Virtual Private Networks – VPNs for short – have experienced a boost with the Corona crisis: Ideally, home office employees should have encrypted and secure access to the corporate network. However, this only works if the VPN provider is trustworthy.
VPN connections have great advantages: they disguise data traffic on the Internet and protect against unauthorized access from outside. Even in public networks, activities on the Internet are efficiently hidden thanks to VPN. In addition, VPN users disguise their location. Since the location data from the VPN server can originate from other countries, the users’ location cannot be determined.
The VPN can help to increase privacy and data protection – however, it is extremely important to be critical when selecting the provider. After all, VPN providers could see the Internet traffic of their customers. And once the VPN provider is compromised, so is the customer. Therefore, the first step must be to choose a trustworthy VPN provider. VPN solutions are no longer only available for stationary devices but also for mobile devices so that mobile data traffic can also be kept anonymous.
Hardware, Software or “VPN as a Service
There are various VPN protocols and solutions. They all have in common that they establish a protected network connection using public networks. In addition, users must authenticate themselves for the encrypted connections of a VPN. However, VPN solutions are available as hardware, as software, and as service.
So-called SSL VPN solutions are usually implemented via hardware boxes. An SSL VPN is based on the SSL and TLS standards. For example, access from the home office to the company network is protected by user name and password via SSL VPN. However, an HTML5-capable browser is a prerequisite. If a multi-site company has its own local networks connected to the wide area network or WAN, a site-to-site VPN is useful. It disguises private intranets and allows users of these networks secure access to resources. However, implementation is complex, and these VPNs are not quite as flexible as SSL VPNs.
Another type is client-to-server VPN, which requires a VPN client to be installed on the computer. Once this is done, home office employees can dial into the company network via a secure connection. They do not connect via their Internet service provider (ISP) but via the VPN provider. End-to-end VPNs, on the other hand, connect two clients. One client is inside, the other outside a network. For example, users can gain direct access to a server in the network. However, the connection is not established directly; instead, a detour is taken via a gateway to which the clients must connect.

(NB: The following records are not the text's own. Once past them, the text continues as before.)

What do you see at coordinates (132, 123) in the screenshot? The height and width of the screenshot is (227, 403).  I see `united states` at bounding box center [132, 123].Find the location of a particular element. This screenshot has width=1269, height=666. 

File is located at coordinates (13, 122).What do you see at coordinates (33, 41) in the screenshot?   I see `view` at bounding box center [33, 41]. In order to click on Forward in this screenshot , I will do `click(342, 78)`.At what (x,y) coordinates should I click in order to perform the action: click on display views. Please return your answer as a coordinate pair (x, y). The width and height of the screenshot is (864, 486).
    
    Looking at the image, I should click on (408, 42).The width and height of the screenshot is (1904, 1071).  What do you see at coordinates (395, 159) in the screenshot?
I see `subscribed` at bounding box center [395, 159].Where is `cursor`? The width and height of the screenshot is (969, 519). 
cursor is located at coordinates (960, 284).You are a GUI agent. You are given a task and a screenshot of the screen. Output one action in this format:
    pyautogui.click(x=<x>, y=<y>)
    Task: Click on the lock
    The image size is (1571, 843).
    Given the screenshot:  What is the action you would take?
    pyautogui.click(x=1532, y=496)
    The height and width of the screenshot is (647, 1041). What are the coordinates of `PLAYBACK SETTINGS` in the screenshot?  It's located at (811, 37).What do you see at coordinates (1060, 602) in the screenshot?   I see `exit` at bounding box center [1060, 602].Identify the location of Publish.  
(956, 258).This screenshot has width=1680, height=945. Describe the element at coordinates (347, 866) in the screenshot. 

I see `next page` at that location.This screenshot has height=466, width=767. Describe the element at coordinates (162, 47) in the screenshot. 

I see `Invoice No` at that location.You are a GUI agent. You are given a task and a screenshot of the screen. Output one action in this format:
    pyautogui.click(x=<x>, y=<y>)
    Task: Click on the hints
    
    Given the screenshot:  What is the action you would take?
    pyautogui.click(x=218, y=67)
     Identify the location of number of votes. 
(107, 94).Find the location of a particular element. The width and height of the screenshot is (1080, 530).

Characteristics of Trustworthy VPN Services
To find a good VPN solution, both companies and users should be clear about what they expect from a VPN solution. Of course, first and foremost, the VPN itself must be protected against compromise. In addition, a VPN should be able to encrypt the IP address and prevent users from leaving traces on the Internet such as search history, cookies, or Internet history. Strong VPN solutions verify each authentication – for example, through two-factor or multi-factor authentication. In addition, since VPN connection interruptions can occur, in which case the secure connection is also interrupted, good VPNs should detect downtime and terminate preselected programs to reduce the likelihood of data compromise.
Like everything in life, there are two sides to the VPN coin: There are drawbacks and risks to using a VPN. For example, it may happen that the VPN solution reduces the Internet speed. This depends on how far away the server and client are from each other and what kind of encryption is used. Therefore, it is advisable to find out about the quality of the connection before deciding whether to use a VPN solution or not.
Free VPNs Are Not a Real Option
The VPN pursues the goal of protecting users’ privacy – however, it can also achieve the opposite. If you choose the wrong VPN provider, you will not necessarily improve data protection. Free offers, in particular, should be viewed critically. Sufficient research is necessary in advance, for example, about the technology behind the VPN solution, the developers, and the users’ experiences. As a rule, however, the risks do not lie with the VPN procedure but with the providers. That’s why a detailed pre-selection is crucial. But be careful with fee-based VPNs as well: There are sometimes large price differences between the providers. A good tip is to compare the costs with the services, test results from independent third parties and user reviews, and only then decide.
The IP Address Must Also Be Disguised!
One of the most significant risks with VPNs is that service providers do not conceal the IP address. In such cases, we speak of IP address leaks. Servers and devices with which users communicate can use the IP address to find out that users are the source of the data traffic. If, on the other hand, the VPN solution reliably conceals the IP address, the VPN service provider is understood to be the source of the data traffic and the identity of users is protected.
Web Browser Plug-Ins Are Not Virtual Private Networks
Commercial VPNs recorded around 41,000 attacks in the first half of 2021. These alarming numbers show that the VPN solution chosen determines how high the level of privacy and security will be. If, for example, web browser plug-ins are simply used as VPNs, this can backfire. This is because they only hide web proxies that mask the IP address. These plug-ins do not create real and encrypted VPN tunnels.